Supplied text:
»»
Nov 11, 2012; Minneapolis, MN, USA; Detroit Lions wide receiver Calvin Johnson (81) reacts after a fumble during the fourth quarter against the Minnesota Vikings at the Metrodome. The Vikings defeated the Lions 34-24. Mandatory Credit: Brace Hemmelgarn-US PRESSWIRE

Lions vs. Packers: Here's what they're saying from Detroit's sidelines

Jan 1, 2012; Green Bay, WI, USA; Green Bay Packers linebacker A.J. Hawk (50) breaks up the pass intended for Detroit Lions tight end Brandon Pettigrew (87) during the game at Lambeau Field. The Packers defeated the Lions 45-41. Mandatory Credit: Jeff Hanisch-US PRESSWIRE

This week, we had the privilege to spend time with Zac Snyder, the editor at’s Detroit Lions site,

We spent some time asking and he took the time to answer our questions about this weekend’s NFC North Division matchup between the Green Bay Packers and Detroit Lions.

Our Q&A is below. Enjoy …


Q. Calvin Johnson isn’t having a poor year by NFL standards, but he hasn’t reached the bar he has set for himself, especially when it comes to getting in the end zone. What do the Lions need to do to get him the ball for touchdowns?

A. Calvin Johnson has no stated goal for number of touchdowns in a season. He did say that he would like to have 100 receiving yards in every game he plays as that is the level he feels he needs to say he helped the team. He has hit the 100-yard mark in five of nine games this season but does have a per game average of 108.2, a hair over three yards more than he averaged last season. He’s also catching 6.7 passes per game as opposed to 6.0 per game a year ago. Calvin isn’t getting into the end zone himself but he’s often a big reason why the Lions are in position to score a touchdown, even if it ultimately goes to someone else. Not getting tackled inside the five yard line is one thing that could change that would result in more touchdowns for Calvin.


Q. With the Lions running game in the crapper, the Lions are very much like the Packers in that they have to rely on moving the ball through the air. The Packers have had success in winning games that way, the Lions not so much … what’s the difference?

A. The Lions have made a bigger effort to run the ball this year but that has sometimes been met with resistance from fans. That being said, the Lions have a 4.1 yards per carry average to rank in the middle of the NFL pack so it isn’t like they are totally inept – they just aren’t always successful and the opportunities they take to run the ball are often predictable. The good news is that the Lions have ten rushing touchdowns after totally only nine a year ago. The difference between the Lions and Packers in their passing attacks is the level of consistency. The Lions have been terribly slow starters and often can’t find their way in the passing game until it seemingly opens up in the second half as they try to pull their way out of a hole.


Nov 11, 2012; Minneapolis, MN, USA; Detroit Lions defensive tackle Ndamukong Suh (90) looks on prior to the game against the Minnesota Vikings at the Metrodome. Mandatory Credit: Brace Hemmelgarn-US PRESSWIRE

Q. We all remember “the stomp” in last year’s Thanksgiving Day game won by the Packers. Do you think that incident will play any kind of motivational role in Sunday’s game?
««
Data records:
»»
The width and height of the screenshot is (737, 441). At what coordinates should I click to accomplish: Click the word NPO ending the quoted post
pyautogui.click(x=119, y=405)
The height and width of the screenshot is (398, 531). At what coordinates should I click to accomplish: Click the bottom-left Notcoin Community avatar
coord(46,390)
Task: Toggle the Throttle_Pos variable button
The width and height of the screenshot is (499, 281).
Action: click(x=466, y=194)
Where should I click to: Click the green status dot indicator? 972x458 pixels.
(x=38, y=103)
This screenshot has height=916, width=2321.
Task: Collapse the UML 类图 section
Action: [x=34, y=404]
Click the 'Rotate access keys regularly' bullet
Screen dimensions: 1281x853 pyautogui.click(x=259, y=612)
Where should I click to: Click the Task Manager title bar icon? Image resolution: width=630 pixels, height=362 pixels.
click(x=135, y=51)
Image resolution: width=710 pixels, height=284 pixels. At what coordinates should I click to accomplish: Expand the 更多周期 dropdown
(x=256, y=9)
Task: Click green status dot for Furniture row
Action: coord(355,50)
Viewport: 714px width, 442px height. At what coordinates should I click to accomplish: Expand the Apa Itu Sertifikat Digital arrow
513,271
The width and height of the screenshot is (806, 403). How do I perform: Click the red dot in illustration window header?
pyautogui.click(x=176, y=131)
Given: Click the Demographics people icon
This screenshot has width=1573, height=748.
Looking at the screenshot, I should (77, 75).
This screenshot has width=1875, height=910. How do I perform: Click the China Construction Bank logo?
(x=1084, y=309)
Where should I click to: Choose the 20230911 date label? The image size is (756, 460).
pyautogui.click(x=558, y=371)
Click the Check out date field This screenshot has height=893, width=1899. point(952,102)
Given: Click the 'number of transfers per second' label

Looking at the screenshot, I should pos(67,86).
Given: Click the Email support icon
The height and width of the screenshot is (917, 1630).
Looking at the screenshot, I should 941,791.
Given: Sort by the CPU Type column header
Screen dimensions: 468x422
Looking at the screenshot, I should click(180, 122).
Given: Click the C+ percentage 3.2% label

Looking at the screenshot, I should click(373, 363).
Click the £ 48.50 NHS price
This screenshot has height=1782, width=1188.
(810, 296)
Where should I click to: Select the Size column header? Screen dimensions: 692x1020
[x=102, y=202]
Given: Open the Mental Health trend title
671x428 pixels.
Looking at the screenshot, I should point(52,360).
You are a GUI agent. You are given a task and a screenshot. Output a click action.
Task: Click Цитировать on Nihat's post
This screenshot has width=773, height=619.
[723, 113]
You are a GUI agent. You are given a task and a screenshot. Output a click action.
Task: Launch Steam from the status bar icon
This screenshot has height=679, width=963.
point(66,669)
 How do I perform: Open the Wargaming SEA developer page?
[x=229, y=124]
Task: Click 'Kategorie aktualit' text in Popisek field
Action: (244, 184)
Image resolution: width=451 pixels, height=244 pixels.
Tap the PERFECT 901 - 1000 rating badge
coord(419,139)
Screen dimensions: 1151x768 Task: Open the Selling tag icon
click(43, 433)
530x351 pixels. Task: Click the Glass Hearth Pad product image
««
Task requirements:
Using the Lions vs. Packers Q&A, answer these:
1. In how many games this season has Calvin Johnson reached 100 receiving yards?
2. What is the Lions' average yards per carry?
3. What was the final score of the Jan 1, 2012 game at Lambeau Field?

Reply:
1. Five of nine games.
2. 4.1 yards per carry.
3. The Packers defeated the Lions 45-41.